Autore nel 2011 di quel Morituris che, a base di sanguinari gladiatori dell’antica Roma resuscitati ai giorni nostri come spettri massacratori in aria di rape & revenge, rientra di sicuro tra le migliori produzioni horror indipendenti d’inizio XXI secolo, Raffaele Picchio è tornato nel 2016 dietro la macchina da presa per occuparsi di The blind king, sotto la produzione dei Marco Ristori e Luca Boni cui dobbiamo Eaters e Zombie massacre.
Un’opera seconda che si distacca completamente dal genere a base di torture e splatter in cui rientrò la precedente, dalla quale proviene la Désirée Giorgetti qui calata nei panni di Susan, sorella del protagonista Craig alias Aaron Stielstra, che, reduce dall’improvviso suicidio della propria compagna, si trasferisce in una nuova casa insieme alla figlioletta Jennifer, incarnata da Eleonora Marianelli.
Figlioletta che ha smesso di parlare da quando avvenne la tragedia e che, come vuole la tradizione del cinema di paura d’inizio terzo millennio in cui rientrano Babadook e simili, non manca di essere tormentata da incubi e da un’inquietante figura nera che arriva presto a popolare anche i sogni del padre, minacciandolo proprio di portargli via la bambina.
Figura, se vogliamo, kruegeriana nel modo di manifestarsi, ma che, caratterizzata da bende sul volto mostruoso e catena posta attorno al collo, non avrebbe certo sfigurato all’interno dell’universo hellraiseriano di Clive Barker, la cui influenza si lascia avvertire in diversi momenti dell’insieme.
Man mano che l’uomo si mostra sempre più deciso ad affrontarla e che, forte anche delle buone prove sfoderate dai diversi elementi del cast, il cineasta romano rivela ancora una volta padronanza del mezzo tecnico ottenendo una interessante allegoria da schermo evidentemente relativa a molti fatti di cronaca nera a base di soprusi familiari e femminicidi.
Interessante allegoria che, corredata di un divertente extra di trentadue minuti con il regista, il direttore della fotografia Alberto Viavavattene e i citati Boni e Ristori impegnati a raccontare ironicamente la lavorazione del film, viene resa disponibile su supporto blu-ray italiano da Koch Media.
• • • •
| Cosa fare |
Riprendi la recensione di The blind king e proseguila a partire dall'ultima frase riportata.

| Voci del dataset |
• • • •
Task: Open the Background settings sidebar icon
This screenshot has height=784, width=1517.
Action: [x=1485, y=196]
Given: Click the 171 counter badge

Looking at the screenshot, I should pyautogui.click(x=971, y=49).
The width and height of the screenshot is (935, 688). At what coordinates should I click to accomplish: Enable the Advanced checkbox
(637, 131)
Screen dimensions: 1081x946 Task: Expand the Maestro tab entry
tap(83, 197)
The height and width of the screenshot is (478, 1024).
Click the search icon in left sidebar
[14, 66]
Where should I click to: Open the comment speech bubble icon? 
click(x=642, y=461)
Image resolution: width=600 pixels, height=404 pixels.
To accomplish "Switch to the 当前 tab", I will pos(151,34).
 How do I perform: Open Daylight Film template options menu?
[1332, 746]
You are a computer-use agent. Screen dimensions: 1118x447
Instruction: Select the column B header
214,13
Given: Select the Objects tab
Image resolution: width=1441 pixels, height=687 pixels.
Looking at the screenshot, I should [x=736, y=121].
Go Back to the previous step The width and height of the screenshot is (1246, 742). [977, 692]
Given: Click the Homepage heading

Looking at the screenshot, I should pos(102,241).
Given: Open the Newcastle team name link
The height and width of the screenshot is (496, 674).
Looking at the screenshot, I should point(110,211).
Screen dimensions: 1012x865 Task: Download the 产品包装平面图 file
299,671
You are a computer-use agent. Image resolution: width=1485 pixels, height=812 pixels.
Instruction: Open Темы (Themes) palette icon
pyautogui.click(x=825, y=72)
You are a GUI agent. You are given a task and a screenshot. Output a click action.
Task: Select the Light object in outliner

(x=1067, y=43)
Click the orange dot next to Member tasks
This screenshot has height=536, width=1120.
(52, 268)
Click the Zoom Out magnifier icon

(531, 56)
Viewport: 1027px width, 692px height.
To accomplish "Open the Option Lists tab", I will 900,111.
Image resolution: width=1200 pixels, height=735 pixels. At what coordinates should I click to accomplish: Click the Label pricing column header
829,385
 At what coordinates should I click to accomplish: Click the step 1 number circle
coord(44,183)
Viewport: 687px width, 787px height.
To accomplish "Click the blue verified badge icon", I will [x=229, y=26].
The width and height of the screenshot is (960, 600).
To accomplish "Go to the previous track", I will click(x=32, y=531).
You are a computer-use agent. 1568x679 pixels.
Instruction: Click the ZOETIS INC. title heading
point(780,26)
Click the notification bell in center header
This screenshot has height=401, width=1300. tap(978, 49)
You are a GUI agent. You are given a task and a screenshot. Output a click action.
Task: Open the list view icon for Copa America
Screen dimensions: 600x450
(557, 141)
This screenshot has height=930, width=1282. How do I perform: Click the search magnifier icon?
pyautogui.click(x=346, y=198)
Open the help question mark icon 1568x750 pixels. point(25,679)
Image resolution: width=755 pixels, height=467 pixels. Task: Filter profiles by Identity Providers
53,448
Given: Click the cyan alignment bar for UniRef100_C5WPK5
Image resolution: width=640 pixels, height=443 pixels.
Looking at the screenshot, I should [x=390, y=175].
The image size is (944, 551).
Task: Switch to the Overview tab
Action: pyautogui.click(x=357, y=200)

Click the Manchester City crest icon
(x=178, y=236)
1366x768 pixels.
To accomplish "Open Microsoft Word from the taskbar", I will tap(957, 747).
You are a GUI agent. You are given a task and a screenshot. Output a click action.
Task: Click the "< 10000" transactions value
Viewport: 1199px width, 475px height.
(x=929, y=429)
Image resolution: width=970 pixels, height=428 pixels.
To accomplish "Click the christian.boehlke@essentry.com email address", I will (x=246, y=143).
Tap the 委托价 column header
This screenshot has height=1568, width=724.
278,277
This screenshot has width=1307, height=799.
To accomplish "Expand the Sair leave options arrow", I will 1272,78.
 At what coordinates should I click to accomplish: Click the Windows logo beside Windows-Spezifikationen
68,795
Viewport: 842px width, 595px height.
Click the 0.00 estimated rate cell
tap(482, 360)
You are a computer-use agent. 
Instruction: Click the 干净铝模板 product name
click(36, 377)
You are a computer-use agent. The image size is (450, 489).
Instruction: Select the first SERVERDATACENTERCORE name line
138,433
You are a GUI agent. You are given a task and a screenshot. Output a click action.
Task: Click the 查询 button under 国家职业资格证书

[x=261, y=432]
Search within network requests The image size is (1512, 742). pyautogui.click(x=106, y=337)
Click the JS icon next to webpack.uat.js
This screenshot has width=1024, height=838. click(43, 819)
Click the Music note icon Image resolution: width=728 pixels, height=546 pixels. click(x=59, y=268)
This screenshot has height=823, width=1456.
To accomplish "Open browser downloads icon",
• • • •
| Risposta scritta |
La stessa Koch Media che, rimanendo nell’ambito di orrori da schermo atti a miscelare suggestioni psicologiche e presenze ultraterrene, lancia nel mercato tricolore dell’home video in alta definizione – con il trailer nella sezione riservata ai contenuti speciali – anche Agoraphobia, sceneggiato, prodotto e diretto nel 2015 dalla Lou Simon che aveva firmato, tra l’altro, lo slasher HazMat.
Oltre un’ora e venti di visione in cui il Tony Todd della saga Final destination e del remake anni Novanta de La notte dei morti viventi ricopre il ruolo del medico curante di Faye, ovvero Cassandra”Sharknado”Scerbo, giovane agorafobica che, compagna di un avvocato, attraverso un’eredità entra in possesso della casa di suo padre, situata in una parte remota delle Florida Keys.
Casa in cui sembra essere rimasto intrappolato qualcosa di terrificante che, quindi, va ad aggiungersi alla sua esagerata paura nei confronti degli spazi aperti; nel corso di un’operazione dall’avvio sanguinolento, ma costruita su attese opportunamente spezzate per movimentare la situazione.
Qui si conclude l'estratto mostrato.